Swim: 0 m/29,700 m
Bike: 1.6/77.7 miles
Run: 0/41.8 miles
As I noted before, I came across this bike at my local bike store on steep discount due to the fact it was last year’s model. With tepid approval from my wife and funding from Uncle Sam (who, at tax time, generously rewards the fact that I have a kid and a mortgage) I returned today to purchase the bike.
That’s right – I’ve never competed in a triathlon, but now I own a tri bike. Call it a leap of faith or call it stupidity, but I’m invested in this sport and I want to make my triathlon experience the best it can be.
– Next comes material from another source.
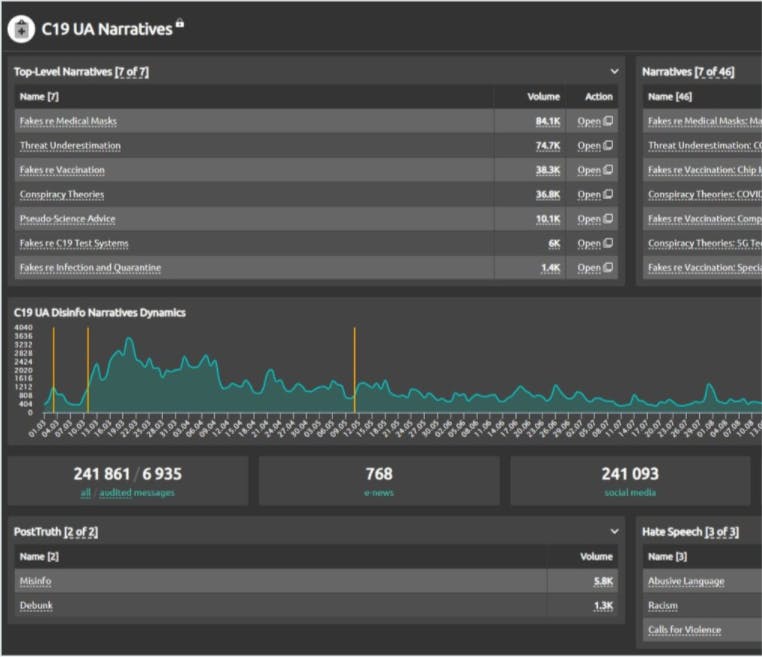Open Fakes re Infection and Quarantine row
The height and width of the screenshot is (657, 762).
pyautogui.click(x=595, y=268)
I just thought of the hundreds or even thousands of bike miles that await me in the coming months (and years), and this purchase started to make sense.
The bike is a 2010 Fuji Aloha 2.0 – an “entry-level” tri bike that sure cost a lot more than what I would expect from something dubbed “entry level.” I have seen nothing but favorable reviews of this model, which features carbon components on an aluminum frame and upgraded shifting mechanisms. It’s a ton lighter and more aerodynamic than my current bike.
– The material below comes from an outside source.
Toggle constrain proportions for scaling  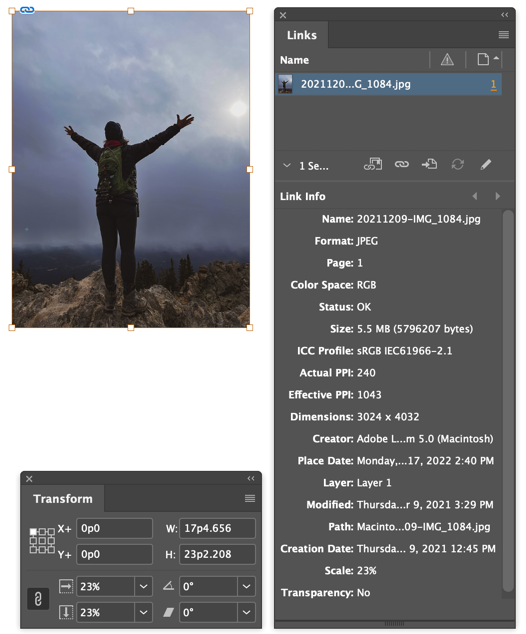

After spending about a half-hour getting fitted at the bike shop today, I strapped the new ride on the car and brought it home with the excitement of a kid on Christmas morning. It had been raining earlier, but the sun had come out and I was looking forward to getting the bike on the road in the few free minutes I had before work.
My first impression – it’s kind of scary! The steering is very precise and sensitive, and it can be very difficult to handle when using the aerobars. (I later found out that aerobars aren’t meant for everyday riding because of the lack of control – they’re meant for flat, fast sections where there’s not much other traffic.) Also, the wind was very heavy today, and the light bike felt a little unstable in the strongest gusts.
What also struck me was the ease with which I climbed hills. I intentionally steered toward some steeper climbs in my neighborhood, and tackled them easily. The gear changes felt sure and solid. The brakes have a strong grip. It was a revelation.
This bike is set up so differently from my other bikes, as far as body geometry, that it’s going to take a little saddle time to acclimate myself to it. I want to get out on a quiet course where I’m not worried about traffic and can really focus on the ride. I want to really let it out and see how the speed and handling on the new bike compare to the old one.
I think the timing has worked out well – not only did I get a 37% discount because it’s the beginning of the new model year, but it’s early enough in my training season to really become comfortable with the new bike before my first race in May. I hope to get in a longer ride this weekend to start getting a feel for what the new bike and I can do.